Anders als die Bundespressekonferenz sucht der Berliner Presse Club nicht das Licht der öffentlichen Kameras. Dennoch hat der 1952 gegründete vertrauliche Kreis für den Hauptstadtjournalismus erhebliche Bedeutung.

Von Adalbert Siniawski | 09.08.2014
    Wulf Schmiese räumt direkt mit einem Vorurteil auf:
    "Wir sitzen dort nicht in Klubsesseln, rauchen Zigarre, trinken Whiskey und Gin. So muss man sich das nicht vorstellen. Das Ganze ist ein kollegialer Treff von jüngeren, mittelalten und alten Kollegen, die da zusammenkommen, und sie haben fachliches Interesse an dem Gast. Und umgekehrt gilt das häufig auch."
    Wulf Schmiese ist Mitglied im Vorstand des Berliner Presse Clubs, man kennt sein Gesicht aus dem ZDF-Morgenmagazin. Etwas Geheimniskrämerisches und Eingeschworenes umweht den Presse Club. Eine Homepage gibt es zwar, ein Buch zum 50. Jubiläum auch. Und doch ist im Allgemeinen wenig über den exklusiven Journalistenverein bekannt.
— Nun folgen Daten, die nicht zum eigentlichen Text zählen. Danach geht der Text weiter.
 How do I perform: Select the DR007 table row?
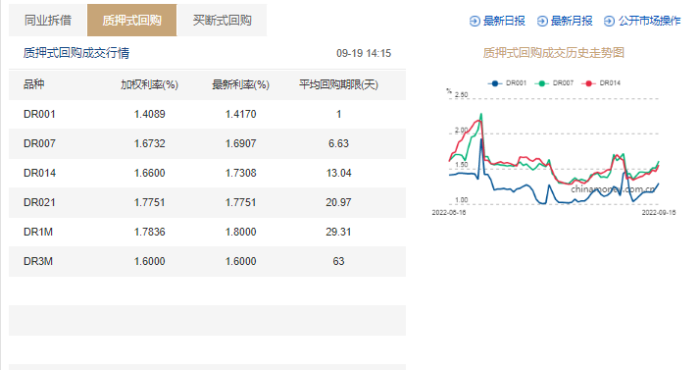(x=207, y=144)
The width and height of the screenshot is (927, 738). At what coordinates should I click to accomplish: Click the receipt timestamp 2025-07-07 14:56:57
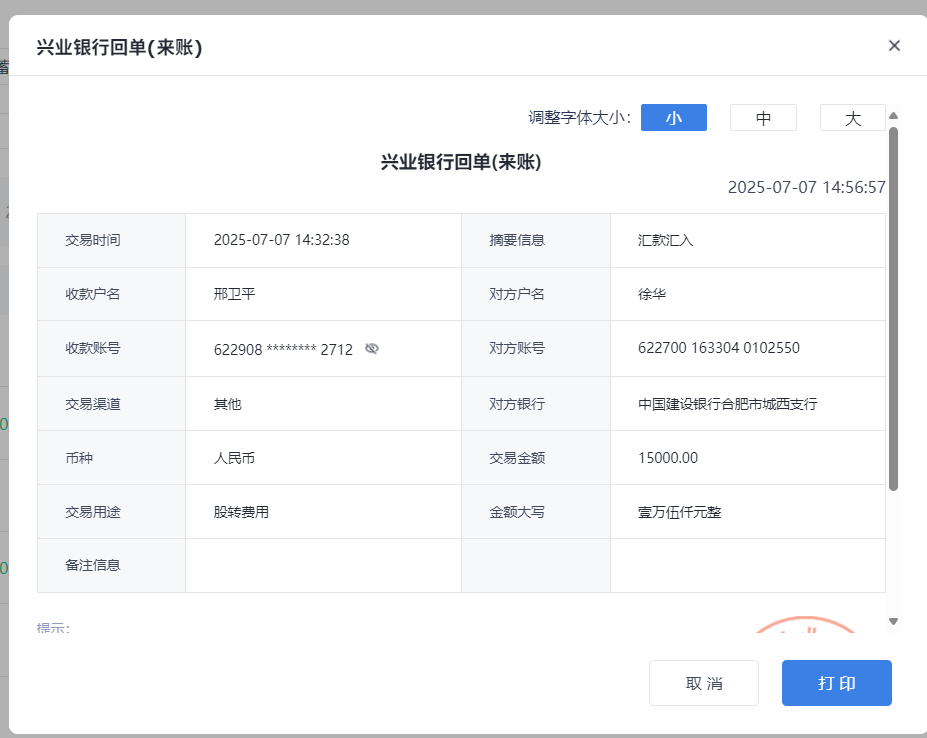point(806,187)
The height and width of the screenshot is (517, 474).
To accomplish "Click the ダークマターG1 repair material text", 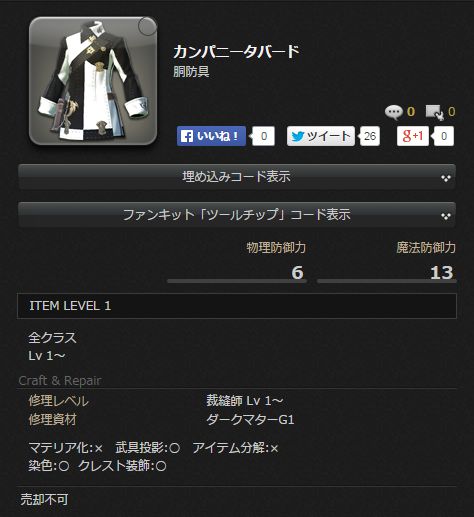I will click(x=250, y=420).
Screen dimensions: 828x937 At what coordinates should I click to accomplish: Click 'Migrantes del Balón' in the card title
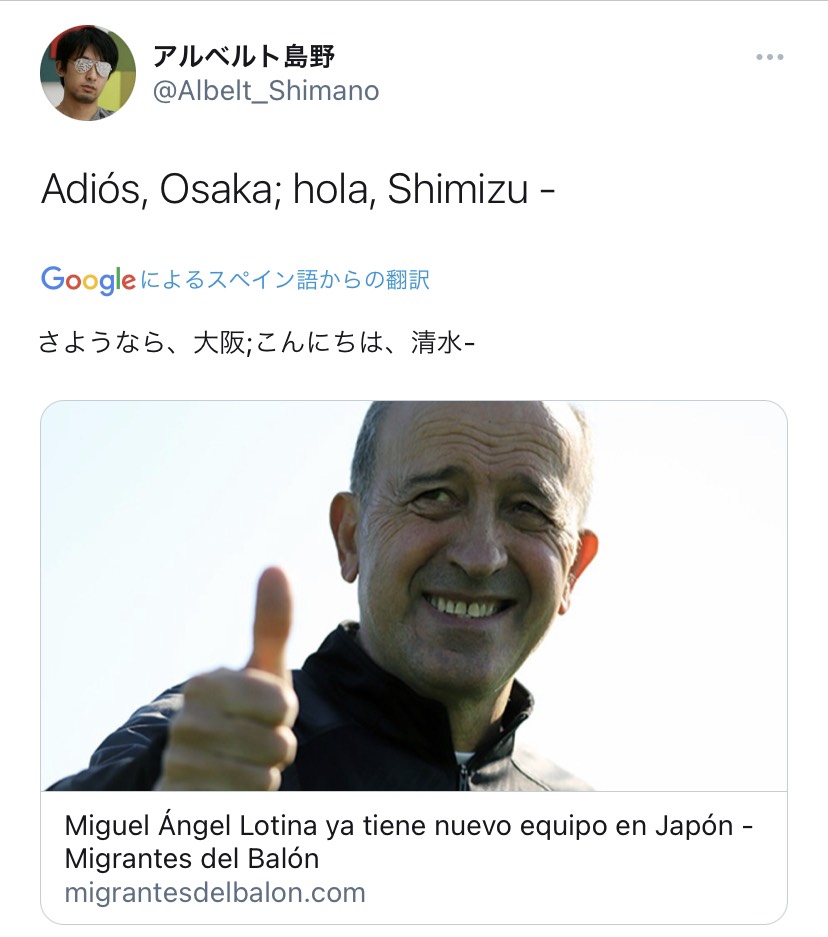pyautogui.click(x=192, y=859)
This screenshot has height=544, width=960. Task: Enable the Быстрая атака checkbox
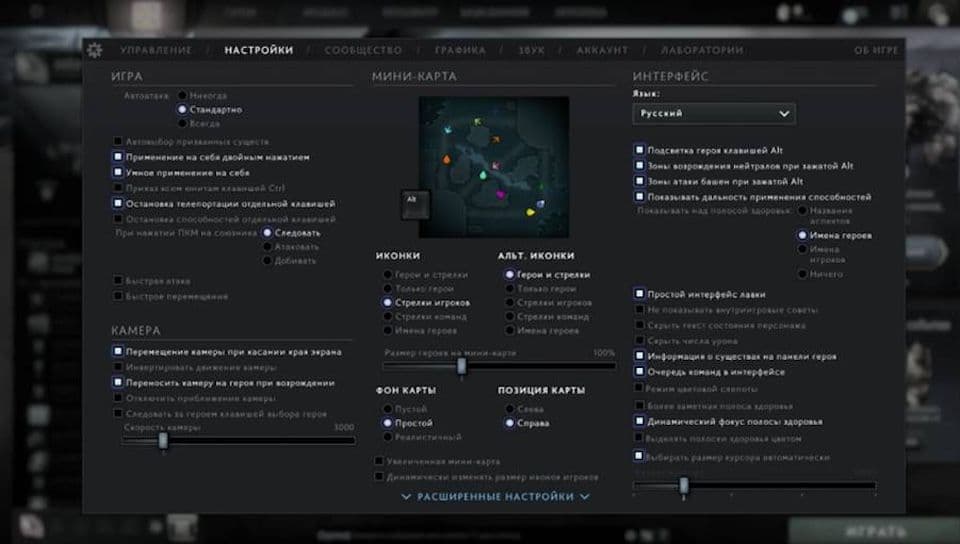(x=118, y=281)
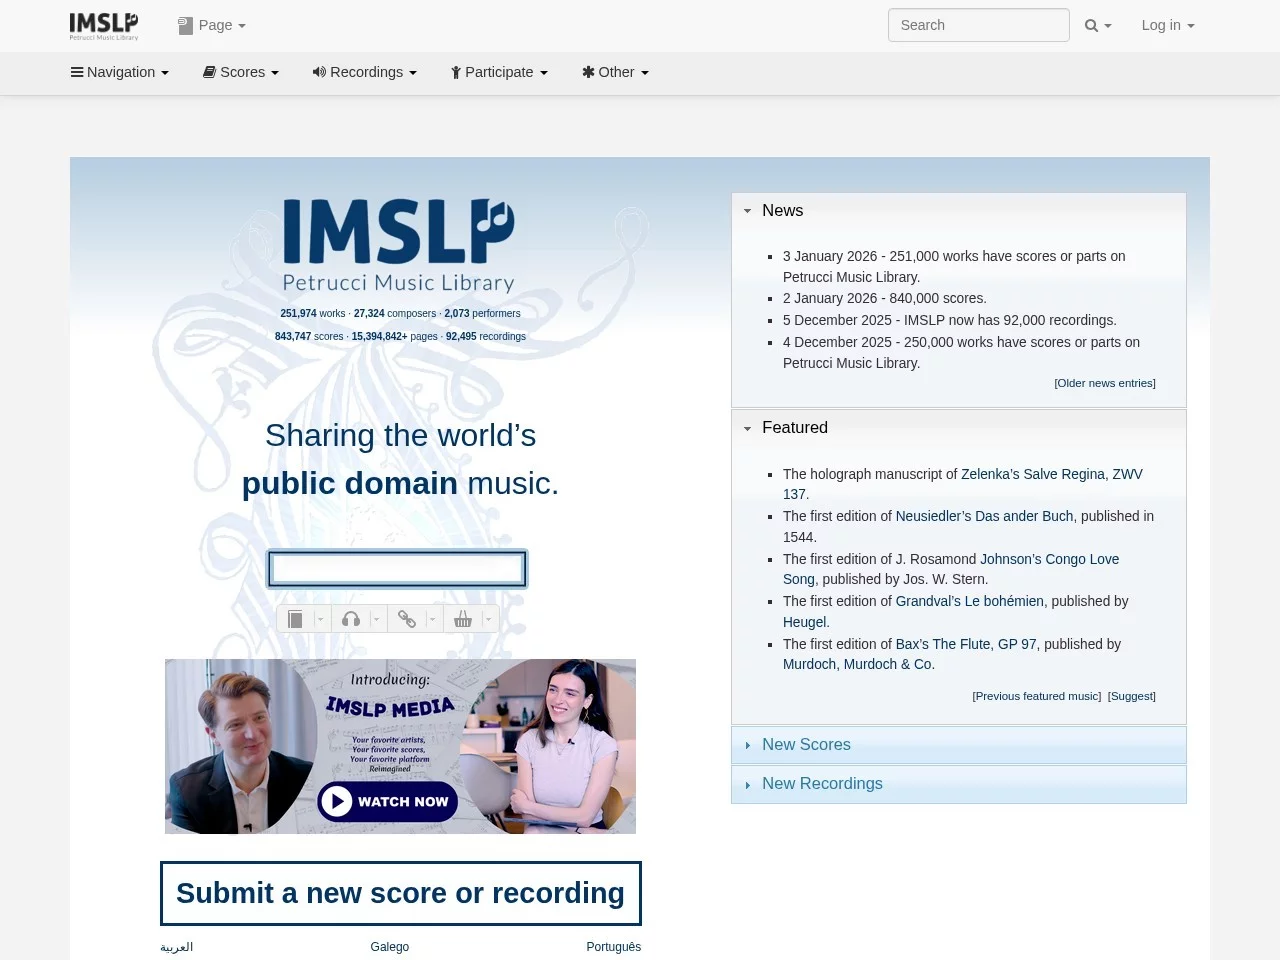This screenshot has width=1280, height=960.
Task: Open the dropdown arrow beside the basket icon
Action: 487,618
Kein Wunder: Diskretion ist das A und O. Man spricht "unter drei", so Schmiese:
    "Das ist eine Veranstaltung, die wirklich hinter verschlossenen Türen stattfindet. Und deswegen wissen unsere Gäste, dass das, was sie dort sagen, mit Sicherheit nirgends als Zitat auftaucht."
    Seit 1952 treffen Journalisten im Berliner Presse Club auf Politiker, Wirtschaftsleute und Kulturmacher. Die Vorläuferorganisation hieß "Verein Berliner Presse" und wurde 1862 gegründet. Vom Kanzler, über Konzernmanager bis zu Museumsdirektoren standen schon mehrere Hundert Entscheider Rede und Antwort. Wer genau?
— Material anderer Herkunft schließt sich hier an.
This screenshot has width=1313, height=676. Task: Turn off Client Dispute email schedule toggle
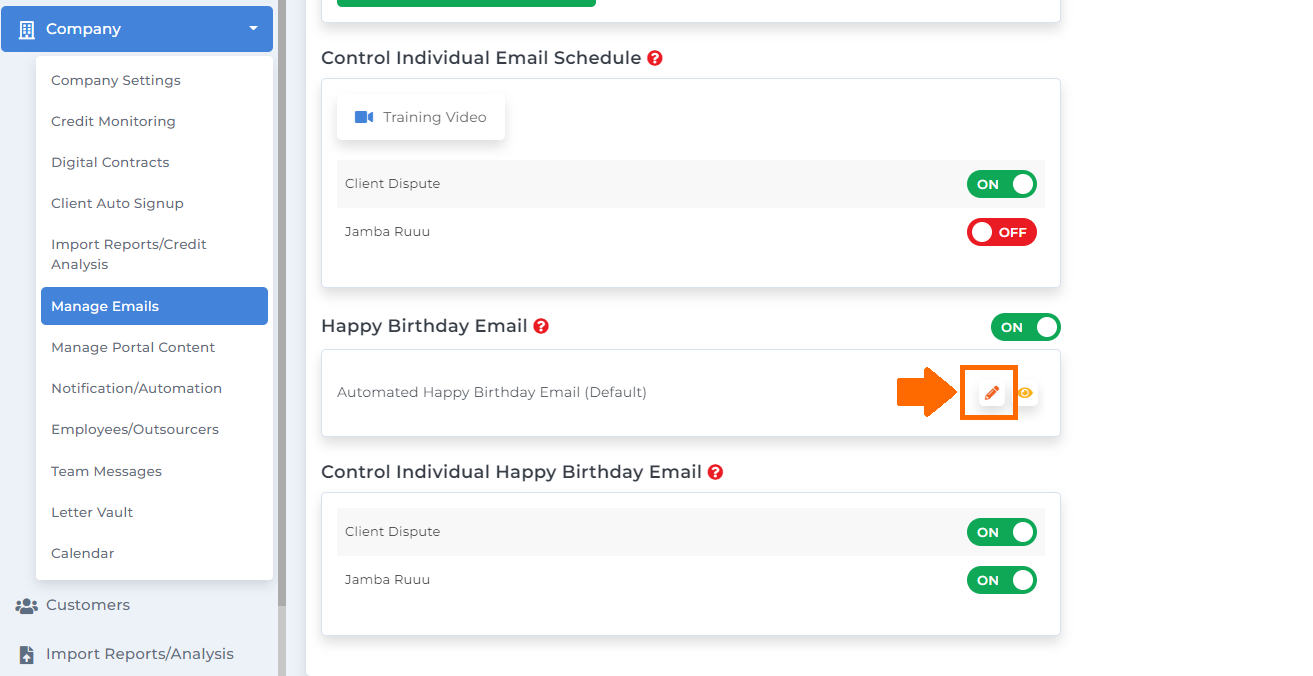[x=1002, y=184]
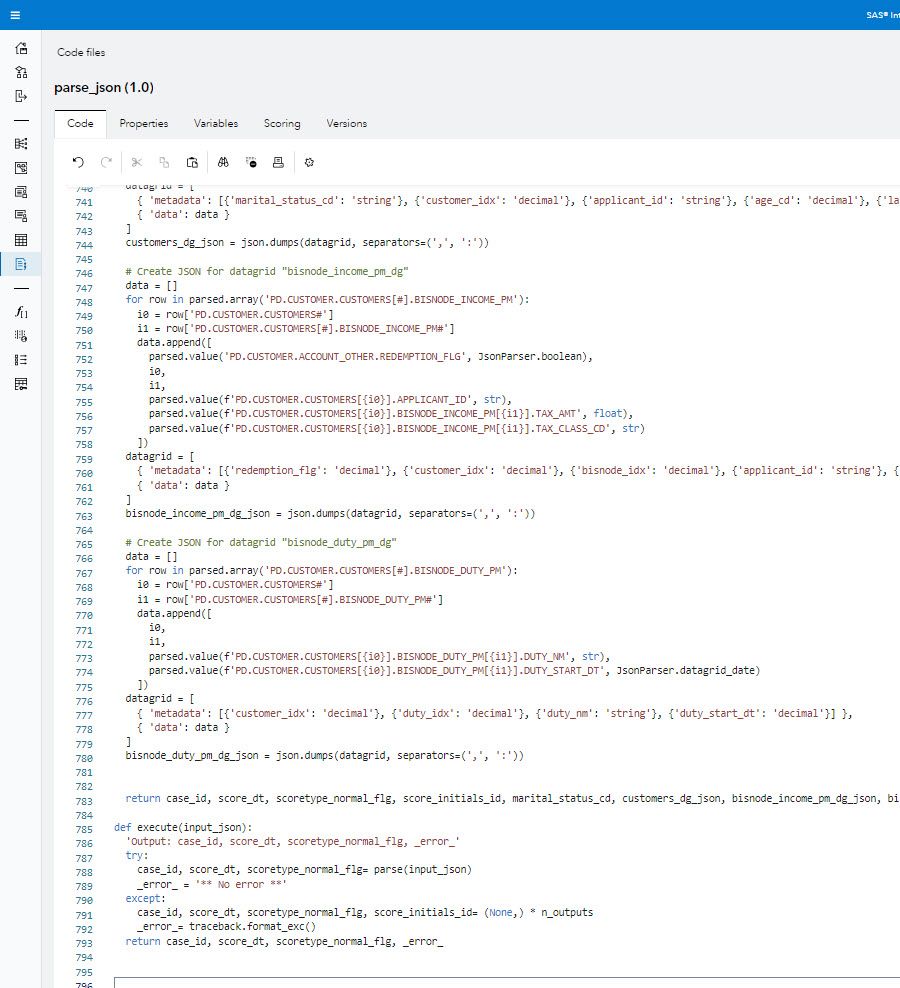Click the editor settings gear icon
This screenshot has width=900, height=988.
[309, 162]
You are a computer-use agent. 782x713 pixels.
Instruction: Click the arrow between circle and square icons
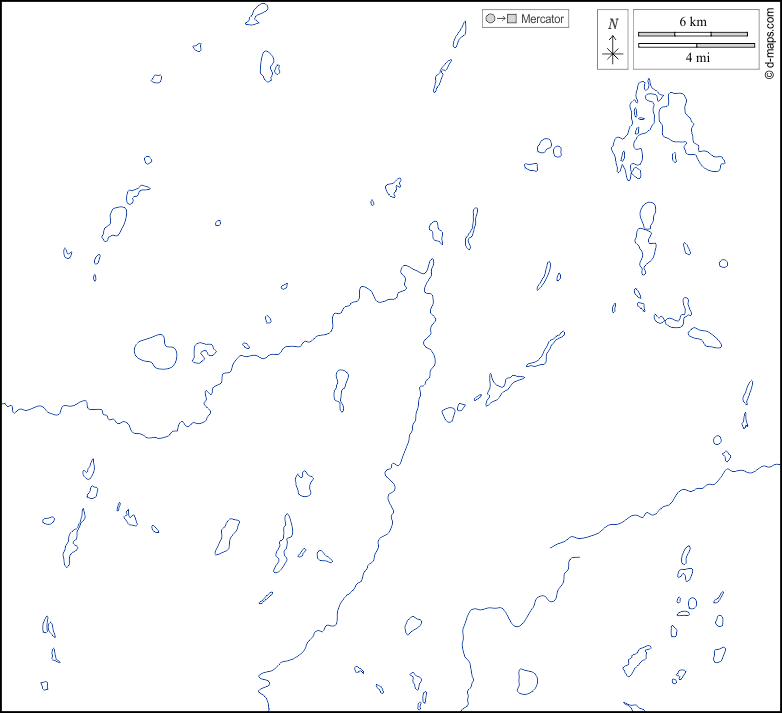[501, 19]
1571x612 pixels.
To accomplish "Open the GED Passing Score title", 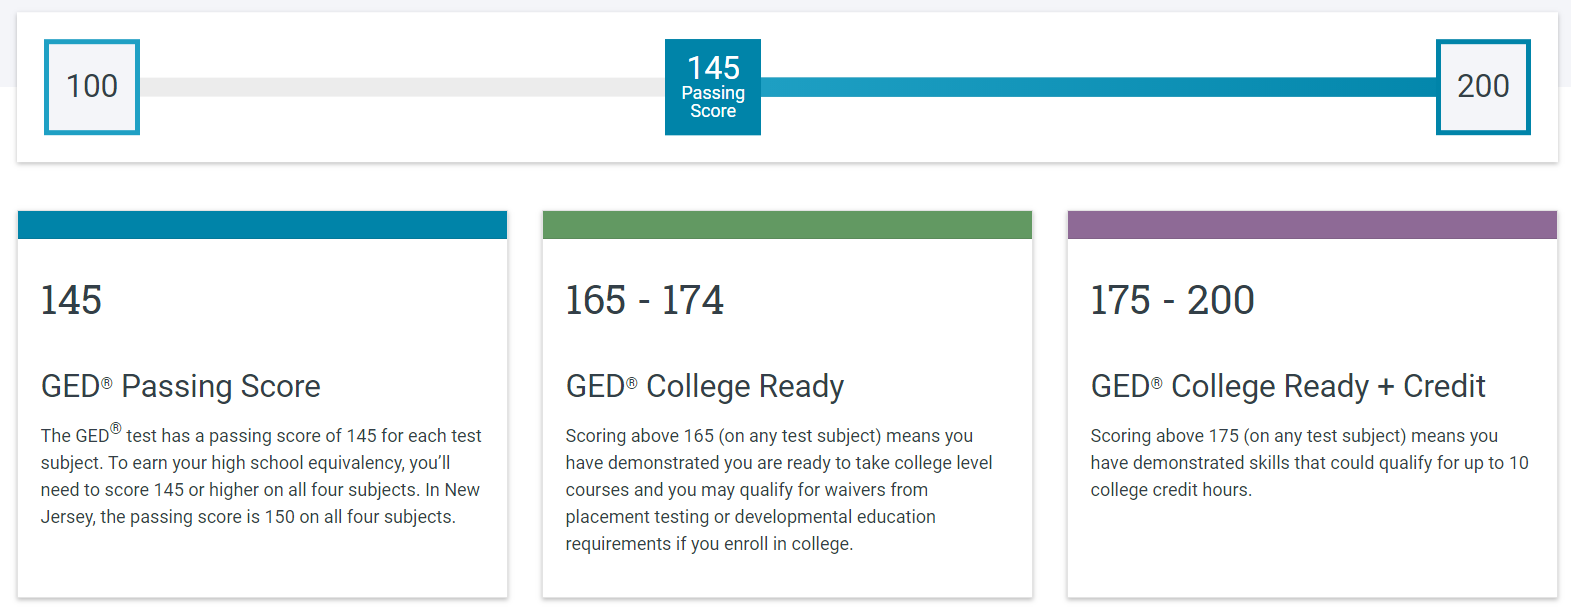I will tap(181, 386).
    "Unter drei - streng vertraulich."
    So viel verrät Schmiese dann doch: Im Schnitt kommen zwei bis drei Gäste pro Monat zu den Hintergrundgesprächen. Von den rund 130 Mitgliedern aus Print, Rundfunk - aber auch Verbänden - sind in der Regel 40 bei den Treffen anwesend. Um Mitglied zu werden, muss man von Clubinsidern vorgeschlagen werden. Bis 1983 waren es übrigens ausschließlich Männer. Bei den Hintergrundgesprächen geht es weniger um tagesaktuelle Themen - wie etwa bei einer Pressekonferenz -, als um grundsätzliche Fragen und langfristige Tendenzen. Man trifft den jeweils geladenen Gast im Gebäude des Deutschen Beamtenbundes zum Mittagslunch oder zum zweistündigen Drei-Gänge-Dinner. Wulf Schmiese:
    "Er ist vielleicht eher in Gesprächslaune, weil der Rahmen ein anderer ist und dadurch das Ganze tatsächlich mehr einen Informationscharakter hat, wie in einem Gespräch bei einem Abendessen mit guten Bekannten, mit Kollegen, mit Freunden, noch mal hier nachfragen kann und ungeschminkter, ohne Kameras, ehrlicher eine Meinung, ein Augendrehen, ein Stirnrunzeln erfährt, als man das vor Kameras bekommt."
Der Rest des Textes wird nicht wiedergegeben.